Try it: Reproduce all of the entries character for character, while leaving out any pictures they contain.

(Stored data)
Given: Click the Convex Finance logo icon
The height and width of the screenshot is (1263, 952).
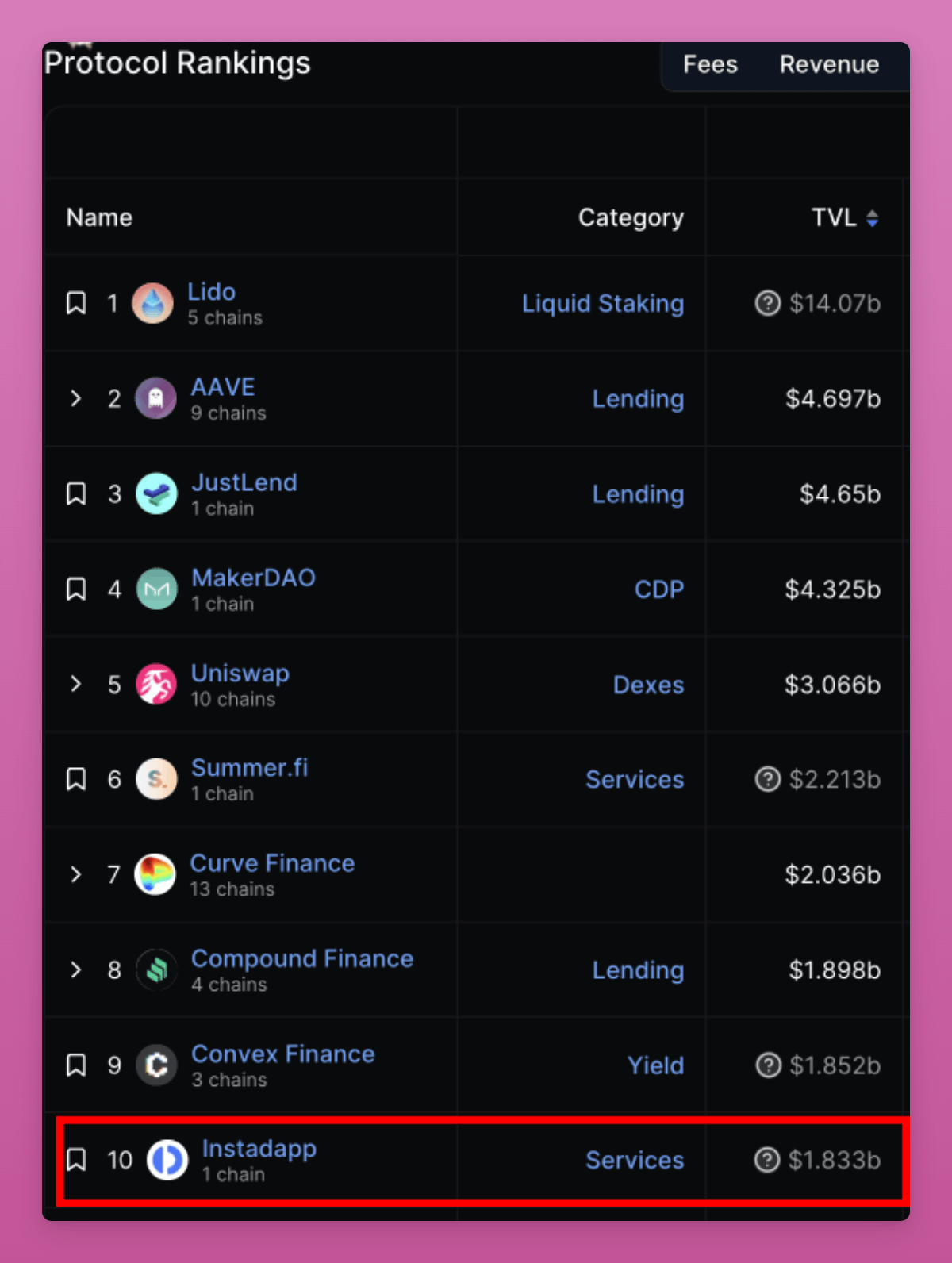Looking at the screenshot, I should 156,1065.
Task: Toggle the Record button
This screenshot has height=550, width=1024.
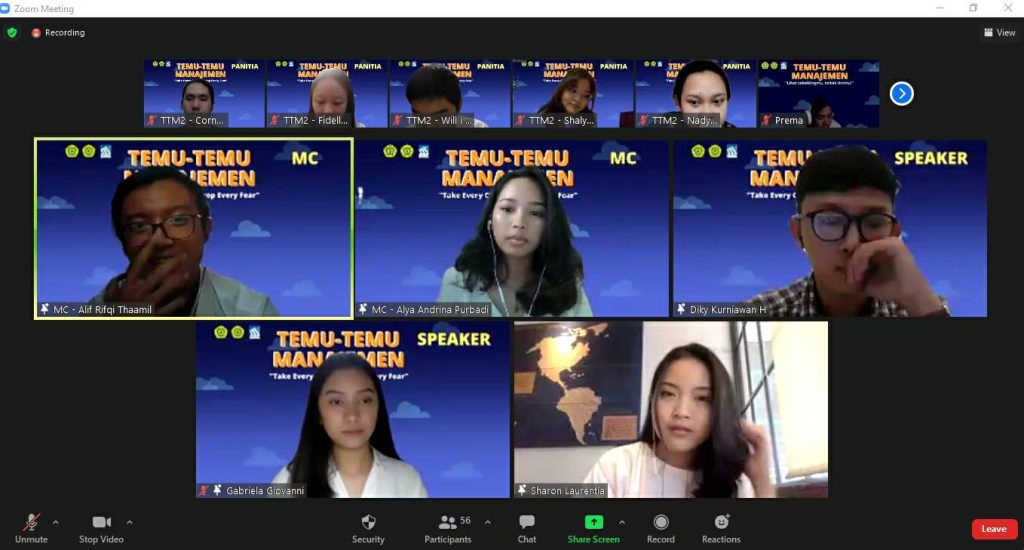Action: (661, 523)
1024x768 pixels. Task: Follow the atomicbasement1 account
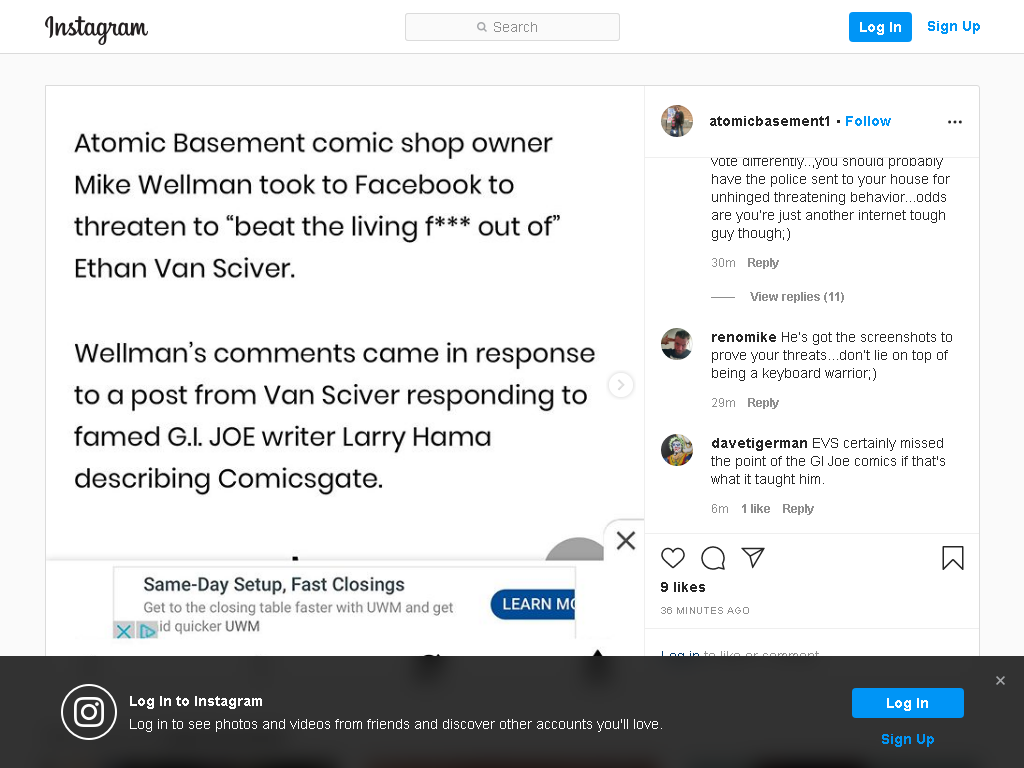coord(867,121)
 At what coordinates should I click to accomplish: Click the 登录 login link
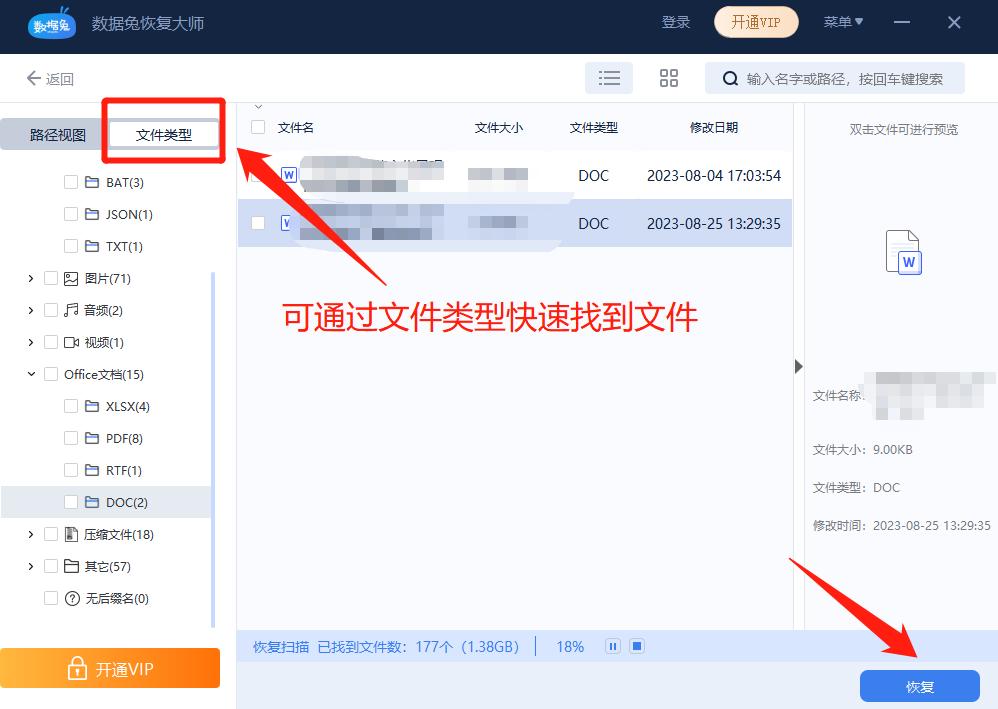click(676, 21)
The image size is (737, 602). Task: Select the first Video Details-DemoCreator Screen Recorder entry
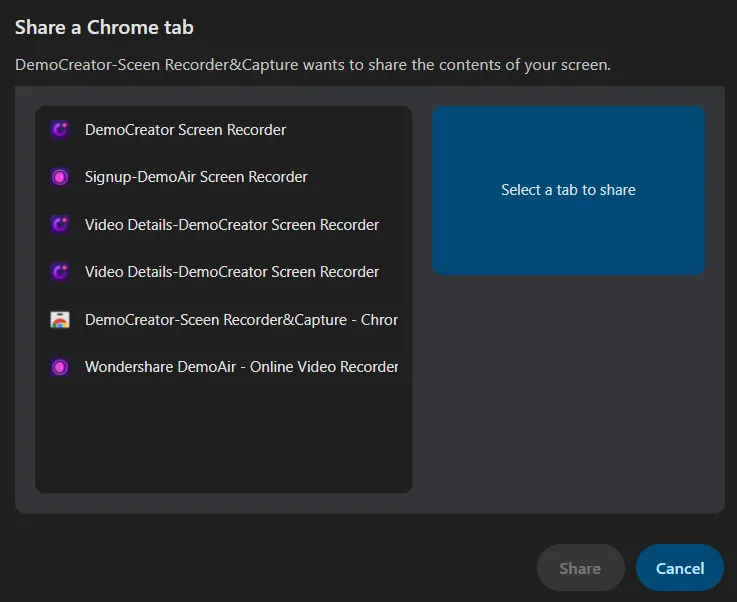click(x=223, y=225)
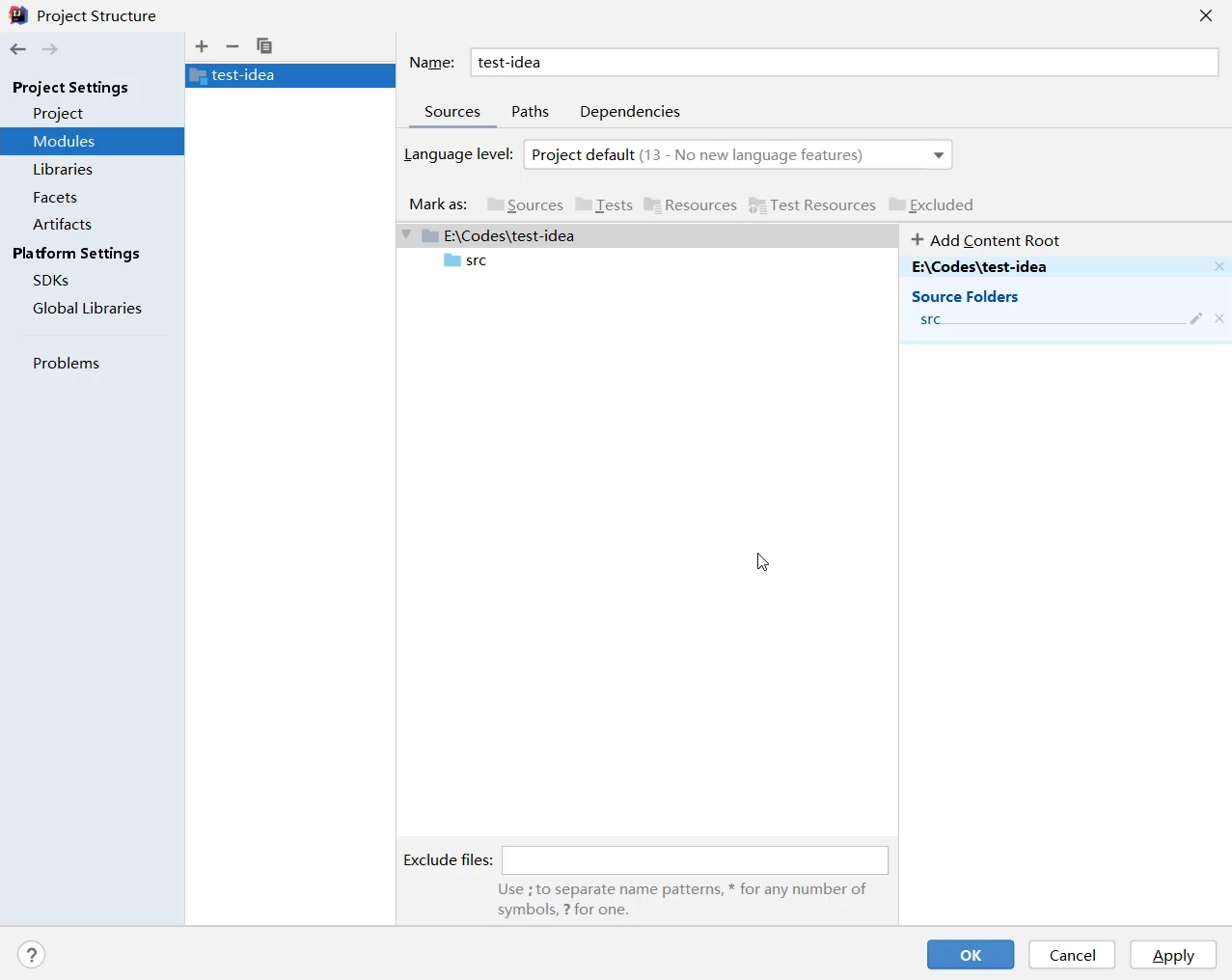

Response:
Given: Click the Convex Finance logo icon
The height and width of the screenshot is (1263, 952).
Looking at the screenshot, I should 156,1065.
Task: Toggle the Record button
This screenshot has height=550, width=1024.
Action: (661, 523)
1024x768 pixels. Task: Follow the atomicbasement1 account
coord(867,121)
 At what coordinates should I click to accomplish: Click the 登录 login link
click(676, 21)
The image size is (737, 602). Task: Select the first Video Details-DemoCreator Screen Recorder entry
click(x=223, y=225)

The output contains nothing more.